Write down the initial velocity (Vo) and the angle theta that the projectile is launched at. For example, for a projectile launched from ground zero with an initial speed of 40 meters per second (m/s) at an angle of 60 degrees, write Vo = 40 m/s and theta = 60 degrees.
Break the initial velocity Vo into its x and y components. Recall that in the x direction (Vox) = Vo cos (theta). If theta = 60 degrees and Vo = 40 m/s then Vox = (40 m/s) cos (60 degrees). Vox = 40 m/s (.5) or Vox = 20 m/s. In the y direction Voy = Vo sin (theta). From the example, this yields Voy = (40 m/s) sin (60 degrees) or Voy = 40 m/s (.866) or Voy = 34.64 m/s.
Find the time it takes for the projectile to reach its maximum height. Recall the basic motion equation in the y direction, V2y = Voy - gt where V2y = velocity in the y direction at the top of the trajectory = 0, Voy = initial velocity in the y direction, g = acceleration due to gravity (9.8 m/s^2), and t = time in seconds. Solve the basic equation for t and plug in given values.
V2y = Voy - gt
V2y - Voy = - gt
(V2y - Voy) /-g = t
0 - 34.64 m/s/ (-9.8 m/s^2) = t
3.53 s = t
Calculate the maximum height, the value of y at this time. Recall the equation
y = yo + Voy (t) - (1/2)g(t)^2 where yo = initial displacement in the y direction = 0
y = yo + Voy (t) - (1/2)g(t)^2
y = 0 + Voy (t) - (1/2)g(t)^2
y = Voy (t) - (1/2)g(t)^2
y = 34.64 m/s(3.53s) - (1/2) (9.8)m/s^2 (3.53s)^2
y = 122.28m - 61.06 m
y = 61.22 m
Determine the total time (T) from launch to landing. With no air resistance, the projectile will spend equal time rising and falling. Once the time to reach maximum height has been calculated it is a matter of simply doubling it to find the total time. T = 2t. For example if t = 3.53 s then the total time T = 2 (t) or T = 2 (3.53s). T = 7.06s.
# # # # #
- _What you need to do_:
Reproduce the projectile motion walkthrough above word for word, from its first line to its last.

- _Information given_:
# # # # #
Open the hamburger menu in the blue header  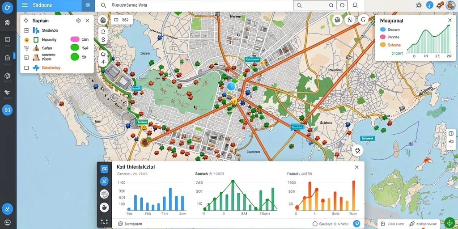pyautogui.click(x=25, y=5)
# # # # #
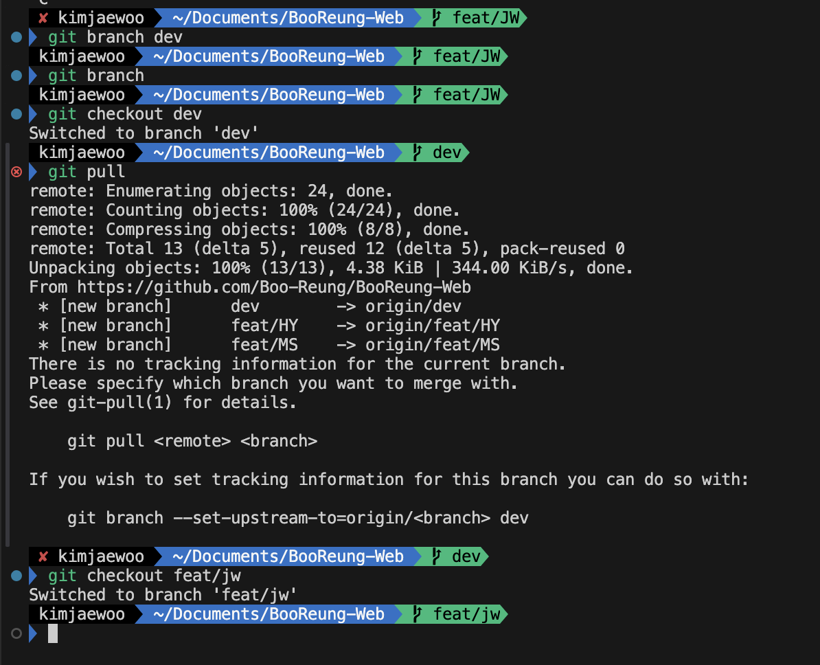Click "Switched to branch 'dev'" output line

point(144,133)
# # # # #
- _Result for this task_:
Write down the initial velocity (Vo) and the angle theta that the projectile is launched at. For example, for a projectile launched from ground zero with an initial speed of 40 meters per second (m/s) at an angle of 60 degrees, write Vo = 40 m/s and theta = 60 degrees.
Break the initial velocity Vo into its x and y components. Recall that in the x direction (Vox) = Vo cos (theta). If theta = 60 degrees and Vo = 40 m/s then Vox = (40 m/s) cos (60 degrees). Vox = 40 m/s (.5) or Vox = 20 m/s. In the y direction Voy = Vo sin (theta). From the example, this yields Voy = (40 m/s) sin (60 degrees) or Voy = 40 m/s (.866) or Voy = 34.64 m/s.
Find the time it takes for the projectile to reach its maximum height. Recall the basic motion equation in the y direction, V2y = Voy - gt where V2y = velocity in the y direction at the top of the trajectory = 0, Voy = initial velocity in the y direction, g = acceleration due to gravity (9.8 m/s^2), and t = time in seconds. Solve the basic equation for t and plug in given values.
V2y = Voy - gt
V2y - Voy = - gt
(V2y - Voy) /-g = t
0 - 34.64 m/s/ (-9.8 m/s^2) = t
3.53 s = t
Calculate the maximum height, the value of y at this time. Recall the equation
y = yo + Voy (t) - (1/2)g(t)^2 where yo = initial displacement in the y direction = 0
y = yo + Voy (t) - (1/2)g(t)^2
y = 0 + Voy (t) - (1/2)g(t)^2
y = Voy (t) - (1/2)g(t)^2
y = 34.64 m/s(3.53s) - (1/2) (9.8)m/s^2 (3.53s)^2
y = 122.28m - 61.06 m
y = 61.22 m
Determine the total time (T) from launch to landing. With no air resistance, the projectile will spend equal time rising and falling. Once the time to reach maximum height has been calculated it is a matter of simply doubling it to find the total time. T = 2t. For example if t = 3.53 s then the total time T = 2 (t) or T = 2 (3.53s). T = 7.06s.